=== Texto fornecido ===
-.-.-

Como outros, este campo é bordejado por um caminho de mato que, sendo outrora
de pé, se tornou de viaturas. Uma das linhas laterais está mais ou menos
traçada. O campo é local de passagem, também de crianças incumbidas de pequenos
carregos de lenha, uma situação assaz recorrente na ilha (Figura_10).
Nalguns casos, as capinas já não serão feitas por um mutirão com o eventual
concurso de jogadores e de outras pessoas. Em Santana, o clube – a replicar a
crença dos adeptos, detentor de um património ímpar, a saber, um fundão onde se
realizam bailes para os quais se cobram entradas – desceu pela primeira vez de
divisão em 2011[27] (o mesmo sucedeu ao Guadalupe, igualmente um histórico).
Tal motivou uma mexida na direcção, que imediatamente mandou capinar o campo
situado num vale no centro da cidade. Tornar o campo utilizável foi, digamos
assim, o primeiro acto de gestão da nova direcção do clube. A capina fez-se,
não à custa de trabalho braçal, mas com recurso a meios mecânicos e mediante
pagamento[28]. Em Janeiro de 2012, apesar da incerteza relativamente à data do
início da época, os treinos estavam aprazados para daí a dias, tendo em vista a
preparação da equipa para tentar regressar à I divisão. Registe-se, o campo da
pequena cidade de Santana[29] conheceu o seu dia de glória quando, em 1985, foi
palco do primeiro jogo internacional fora da capital, tendo o Santana e o Costa
do Sol, de Moçambique, empatado 2-2[30].
A caminho da Madalena, na curva da estrada, em Obó Izaquente, o campo,
sobreelevado da estrada numa das suas metades, tem a outra metade ao nível da
via. Por isso, o acesso ao recinto está vedado aos carros por secções de
troncos de coqueiros postadas ao longo da linha lateral. Com tais troncos
impede-se que outra serventia se sobreponha à da prática do futebol. Os
restantes limites do campo são casas e a vegetação. Os esforços reorganizativos
passarão pela reposição das balizas, uma das quais estava sem trave. Na outra,
abaulada pelo seu peso, a trave sustenta-se nos postes.
Com maiores ou menores dificuldades, os campos resistem à pressão sobre a terra
para a construção de casas, demanda tanto de uma população em acelerado
crescimento, quanto também dos protagonistas de trajectórias de enriquecimento.

-.-.-

=== Partes do exercício ===
1 – Segundo o texto sobre os campos de futebol, por que razão o campo de Obó Izaquente tem secções de troncos de coqueiros ao longo da linha lateral?
2 – Cite do texto sobre os campos de futebol o trecho que vai de "Com maiores ou" a "trajectórias de enriquecimento.".
3 – Continue o texto sobre os campos de futebol a partir da última frase apresentada.
As entradas não são necessárias para responder a nenhuma tarefa.

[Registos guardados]
-.-.-

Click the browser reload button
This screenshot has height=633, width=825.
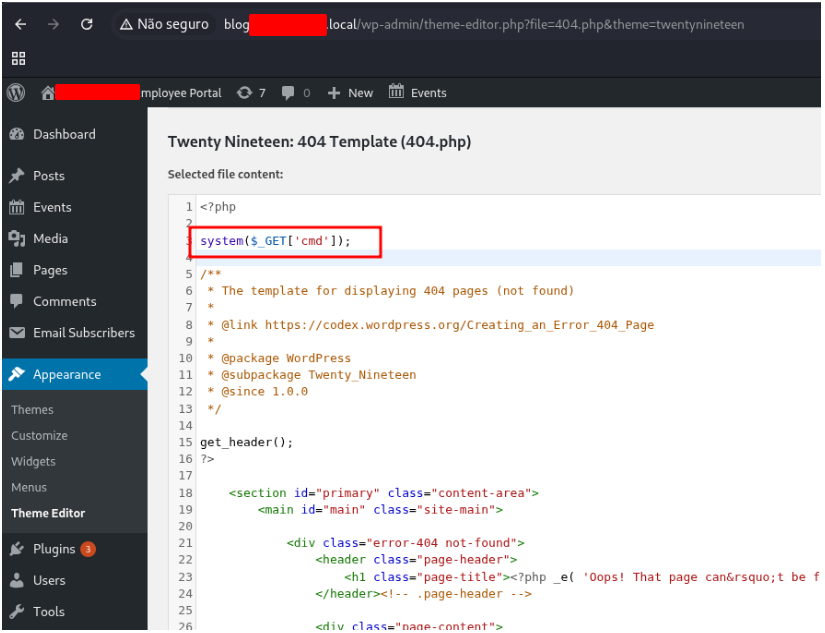(87, 24)
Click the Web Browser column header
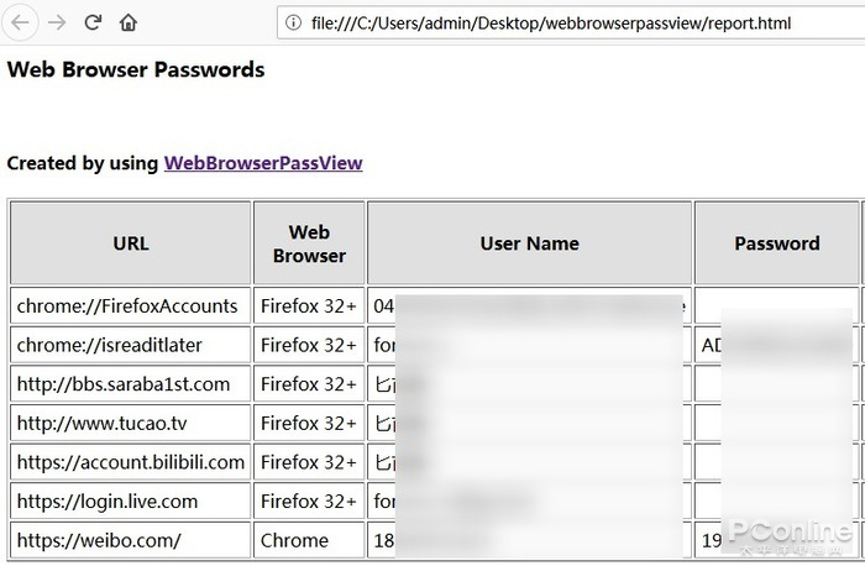865x566 pixels. pos(309,243)
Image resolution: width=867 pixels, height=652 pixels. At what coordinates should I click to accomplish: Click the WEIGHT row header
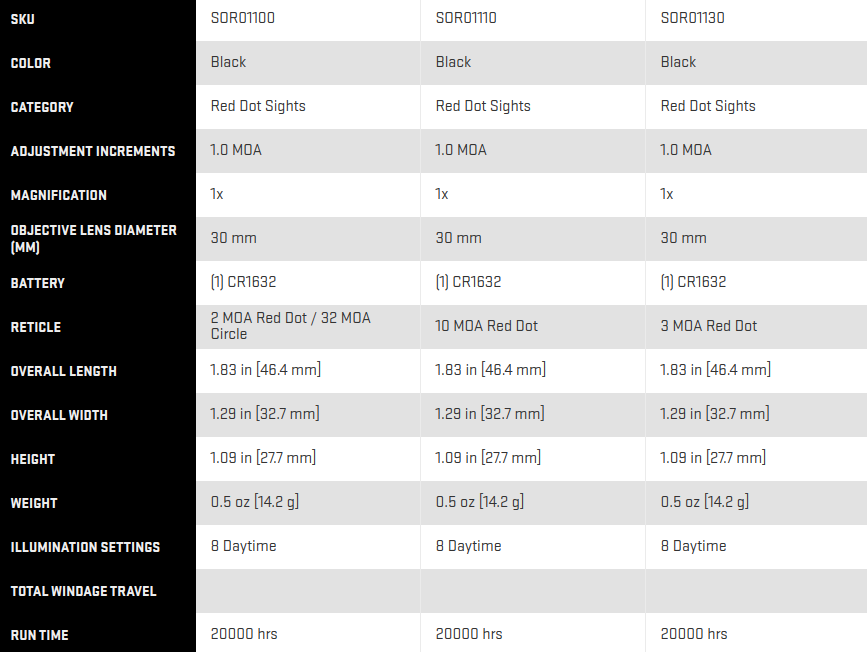34,503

-.-.-

=== Resultados por tarefa ===
1 – Uma das metades do campo fica ao nível da estrada, por isso os troncos vedam o acesso aos carros. Assim impede-se que outra serventia se sobreponha à prática do futebol.

2 –
Com maiores ou menores dificuldades, os campos resistem à pressão sobre a terra
para a construção de casas, demanda tanto de uma população em acelerado
crescimento, quanto também dos protagonistas de trajectórias de enriquecimento.

3 –
Comummente, os recortes elípticos de terra num chão de capim dão nota do uso
mais ou menos frequente do campo, assim como da rala atenção à tacticamente
sábia ocupação dos espaços durante os jogos. Ocorre, em especial nos pequenos
campos, ser o uso a determinar a área útil de jogo, afinal, não muito distinta
na sua forma elíptica da do ringue de patinagem defronte as escolas primárias
D. Maria de Jesus tornado campo de futebol. Tal é bem evidente num campo nas
cercanias de Uba Budo, defronte da construção inacabada do que deveria ser o
hospital de Santana. Nenhuma das balizas, algo proporcionais à dimensão do
campo, tem travessão. Também por isso, e apesar de calçadas com pedras, as
traves tendem a inclinar-se. Tal não impede o uso frequente que alisa o terreno
argiloso.
Aplanado está também o campo de Almas, invisível da estrada e incrustado numa
clareira adjacente à povoação, que se alonga no entroncamento de vias outrora
importantes. O campo de Almas parece bem cuidado, conquanto tenha as dimensões
e as marcações de um campo de andebol. Decerto será usado por crianças e
jovens.
Amiúde, os jovens jogadores redimensionam os campos à medida, não da sua
disponibilidade para correr, mas da afluência de potenciais jogadores. O campo
de Bombom (Figura_11) tem um outro enxertado transversalmente, cujas balizas,
denotando empenho, são de bambu, o mesmo sucedendo com os de Monte Café e do
Pantufo.
Na praia Gamboa, pontifica o campo do Sporting da Praia Cruz, um clube com
palmarés após a independência. Diferentemente, por exemplo, do campo de Ribeira
Afonso, o do Praia Cruz está como que no meio da povoação, conquanto em algum
momento o terreno possa ter estado na orla da localidade. Como outros, é
cruzado por quem procura a estrada em direcção à cidade (Figura_12). É local de
brincadeira de crianças.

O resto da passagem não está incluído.